Conventional treatment options
There is no medication that can stop or reverse vitreous detachment; the process is mechanical and usually self-limited. Standard medical care focuses on monitoring for retinal breaks:
- Immediate dilated exam at symptom onset
- Follow-up exam within 4–6 weeks even if symptoms fade
- Early laser retinopexy or cryotherapy to seal any tear before fluid passes through it
- Vitrectomy surgery only if dense floaters seriously impair daily tasks or if persistent traction threatens macular vision
The majority of patients require no intervention beyond reassurance and scheduled check-ups.
Eye Health Institute’s integrative approach
Dr. Andy Rosenfarb’s team looks beyond simply waiting for the gel to settle. We aim to support the health and resilience of the retina during and after detachment:
- Micro Acupuncture 48 – targeted points around the orbit may enhance retinal blood flow and nerve metabolism, encouraging faster adaptation.
- Frequency-specific microcurrent (ACS-3000) – gentle, pulsed electric current applied through closed eyelids can calm inflammation and promote collagen remodeling.
- Herbal and nutritional support – formulas rich in collagen peptides, vitamin C, proanthocyanidins, and taurine nourish the vitreous while antioxidants safeguard retinal photoreceptors.
- Mitochondrial rescue with molecular hydrogen – hydrogen-infused water or eye baths may reduce oxidative stress spikes that accompany traction.
- Lifestyle coaching – we address blood sugar balance, posture ergonomics, and safe exercise guidelines to minimize further tugging.
- Intensive in-office programs or at-home protocols – patients choose the schedule that fits their life yet still benefit from personalized care.
Our goal is twofold: lower the chance of a retinal tear and help your visual system recalibrate to the new optical environment so floaters become less intrusive.

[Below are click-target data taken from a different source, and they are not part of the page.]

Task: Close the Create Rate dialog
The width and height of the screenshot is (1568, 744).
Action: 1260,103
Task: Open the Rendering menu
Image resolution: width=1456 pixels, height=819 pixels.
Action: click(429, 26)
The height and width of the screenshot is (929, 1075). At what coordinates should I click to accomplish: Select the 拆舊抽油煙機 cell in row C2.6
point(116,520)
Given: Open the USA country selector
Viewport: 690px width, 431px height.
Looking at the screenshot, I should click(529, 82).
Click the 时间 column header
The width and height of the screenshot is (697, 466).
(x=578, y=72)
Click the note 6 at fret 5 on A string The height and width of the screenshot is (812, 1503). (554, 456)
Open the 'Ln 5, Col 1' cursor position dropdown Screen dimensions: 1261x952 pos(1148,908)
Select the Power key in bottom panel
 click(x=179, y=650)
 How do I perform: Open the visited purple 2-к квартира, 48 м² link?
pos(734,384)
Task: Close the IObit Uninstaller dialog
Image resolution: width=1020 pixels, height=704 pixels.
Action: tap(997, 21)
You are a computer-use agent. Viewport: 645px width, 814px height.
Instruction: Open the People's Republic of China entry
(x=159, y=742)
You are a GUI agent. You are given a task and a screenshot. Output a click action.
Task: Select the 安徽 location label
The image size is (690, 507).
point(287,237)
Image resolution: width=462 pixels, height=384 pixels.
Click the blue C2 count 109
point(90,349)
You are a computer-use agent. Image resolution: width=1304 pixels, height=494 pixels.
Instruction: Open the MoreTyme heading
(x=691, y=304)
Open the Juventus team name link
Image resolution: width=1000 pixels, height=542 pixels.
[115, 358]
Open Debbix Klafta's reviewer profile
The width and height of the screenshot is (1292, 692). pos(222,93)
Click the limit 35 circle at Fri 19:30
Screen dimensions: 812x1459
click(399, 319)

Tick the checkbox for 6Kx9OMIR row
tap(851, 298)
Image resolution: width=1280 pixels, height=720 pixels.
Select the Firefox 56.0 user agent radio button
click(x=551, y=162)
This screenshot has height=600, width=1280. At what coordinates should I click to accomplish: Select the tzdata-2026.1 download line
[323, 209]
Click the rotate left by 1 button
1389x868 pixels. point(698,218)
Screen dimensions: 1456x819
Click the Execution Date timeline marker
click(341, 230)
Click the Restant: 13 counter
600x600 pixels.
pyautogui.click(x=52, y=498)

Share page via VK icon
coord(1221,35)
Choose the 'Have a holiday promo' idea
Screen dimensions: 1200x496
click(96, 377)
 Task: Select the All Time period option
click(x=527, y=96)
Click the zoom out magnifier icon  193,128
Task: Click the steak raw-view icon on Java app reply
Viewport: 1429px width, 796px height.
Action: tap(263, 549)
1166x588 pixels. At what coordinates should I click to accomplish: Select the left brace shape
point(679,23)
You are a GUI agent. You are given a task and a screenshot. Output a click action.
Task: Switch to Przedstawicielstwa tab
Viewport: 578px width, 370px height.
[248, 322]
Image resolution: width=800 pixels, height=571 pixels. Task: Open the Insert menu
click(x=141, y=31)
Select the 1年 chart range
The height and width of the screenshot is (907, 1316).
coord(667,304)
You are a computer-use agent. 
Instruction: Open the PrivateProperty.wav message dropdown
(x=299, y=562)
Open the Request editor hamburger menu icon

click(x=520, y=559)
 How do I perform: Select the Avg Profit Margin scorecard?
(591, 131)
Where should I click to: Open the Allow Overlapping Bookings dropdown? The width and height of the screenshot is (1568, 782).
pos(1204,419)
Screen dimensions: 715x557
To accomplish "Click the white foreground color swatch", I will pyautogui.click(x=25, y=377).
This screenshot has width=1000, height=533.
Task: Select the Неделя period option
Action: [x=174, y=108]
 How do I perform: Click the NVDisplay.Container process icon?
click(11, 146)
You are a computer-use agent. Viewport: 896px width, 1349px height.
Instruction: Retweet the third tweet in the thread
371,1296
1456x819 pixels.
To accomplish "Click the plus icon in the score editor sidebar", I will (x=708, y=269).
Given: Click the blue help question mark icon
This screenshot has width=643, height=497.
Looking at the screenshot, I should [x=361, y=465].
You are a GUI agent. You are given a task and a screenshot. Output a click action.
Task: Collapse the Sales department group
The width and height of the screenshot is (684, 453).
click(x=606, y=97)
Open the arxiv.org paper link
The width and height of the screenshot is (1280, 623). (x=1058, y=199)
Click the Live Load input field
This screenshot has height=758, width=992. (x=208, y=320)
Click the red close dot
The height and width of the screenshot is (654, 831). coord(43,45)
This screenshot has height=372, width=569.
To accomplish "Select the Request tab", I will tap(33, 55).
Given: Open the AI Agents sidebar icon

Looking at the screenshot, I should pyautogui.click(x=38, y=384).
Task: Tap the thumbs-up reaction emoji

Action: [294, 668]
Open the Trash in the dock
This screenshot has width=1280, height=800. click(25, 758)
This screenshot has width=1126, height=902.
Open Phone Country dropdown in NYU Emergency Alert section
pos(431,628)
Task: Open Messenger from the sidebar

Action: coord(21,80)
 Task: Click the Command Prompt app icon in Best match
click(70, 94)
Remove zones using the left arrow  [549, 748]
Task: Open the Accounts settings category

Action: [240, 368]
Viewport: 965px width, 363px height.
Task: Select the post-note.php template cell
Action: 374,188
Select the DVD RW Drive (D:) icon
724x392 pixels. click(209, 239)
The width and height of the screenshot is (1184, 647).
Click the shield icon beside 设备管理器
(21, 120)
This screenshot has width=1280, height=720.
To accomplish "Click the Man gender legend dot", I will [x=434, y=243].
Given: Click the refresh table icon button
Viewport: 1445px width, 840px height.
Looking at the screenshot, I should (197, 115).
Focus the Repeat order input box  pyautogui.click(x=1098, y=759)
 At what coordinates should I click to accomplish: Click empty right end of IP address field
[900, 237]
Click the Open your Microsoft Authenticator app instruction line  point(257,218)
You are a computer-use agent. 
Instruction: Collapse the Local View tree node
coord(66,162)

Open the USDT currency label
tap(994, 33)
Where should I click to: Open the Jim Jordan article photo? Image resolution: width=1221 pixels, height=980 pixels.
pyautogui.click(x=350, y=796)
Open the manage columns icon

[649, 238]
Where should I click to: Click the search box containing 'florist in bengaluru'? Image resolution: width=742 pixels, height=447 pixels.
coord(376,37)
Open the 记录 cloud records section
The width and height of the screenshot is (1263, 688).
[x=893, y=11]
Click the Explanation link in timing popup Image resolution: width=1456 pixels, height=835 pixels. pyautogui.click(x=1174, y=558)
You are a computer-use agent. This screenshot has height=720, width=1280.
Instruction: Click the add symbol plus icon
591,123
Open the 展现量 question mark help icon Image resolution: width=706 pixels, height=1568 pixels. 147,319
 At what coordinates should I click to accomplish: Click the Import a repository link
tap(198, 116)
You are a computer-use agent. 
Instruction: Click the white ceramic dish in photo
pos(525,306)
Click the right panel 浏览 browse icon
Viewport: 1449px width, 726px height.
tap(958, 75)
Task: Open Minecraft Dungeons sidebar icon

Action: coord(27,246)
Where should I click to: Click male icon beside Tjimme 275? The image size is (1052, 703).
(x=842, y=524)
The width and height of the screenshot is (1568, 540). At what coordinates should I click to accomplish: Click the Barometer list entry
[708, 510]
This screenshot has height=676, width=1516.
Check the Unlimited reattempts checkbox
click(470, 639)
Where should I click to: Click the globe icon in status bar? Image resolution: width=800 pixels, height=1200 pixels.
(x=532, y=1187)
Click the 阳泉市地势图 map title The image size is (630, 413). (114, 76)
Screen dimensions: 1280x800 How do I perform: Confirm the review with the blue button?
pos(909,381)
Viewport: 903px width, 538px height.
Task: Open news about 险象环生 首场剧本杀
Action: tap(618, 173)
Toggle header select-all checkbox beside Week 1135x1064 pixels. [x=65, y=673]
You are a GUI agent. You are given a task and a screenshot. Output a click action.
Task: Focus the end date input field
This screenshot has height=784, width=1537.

What patients report / clinical insights
Many EHI patients arrive anxious after a sudden burst of floaters and flashes. Within days of starting supportive therapies they often describe:
- Faster fading of bright arcs
- Floaters that sink below the central line of sight
- Less eye strain when reading or working at a screen
- Peace of mind from understanding how to self-monitor
Long-term follow-up suggests that patients who embrace the integrative program maintain stable retinal health and rarely progress to detachment, matching favorable outcomes reported in conventional ophthalmology while adding improved quality of life. Individual results vary, but empowerment through education and proactive care is a constant.

When to seek urgent care
Get urgent eye care today if you experience any of the following:
- A sudden shower of new floaters like pepper or gnats
- Repeated, bright flashes of light that persist longer than a day
- A gray curtain, veil, or shadow sliding across any part of your vision
- Sudden loss of side vision, even if central vision seems clear
- Severe eye pain or blunt trauma to the eye
These signs may indicate a retinal tear or detachment that requires same-day laser treatment or surgery to save vision.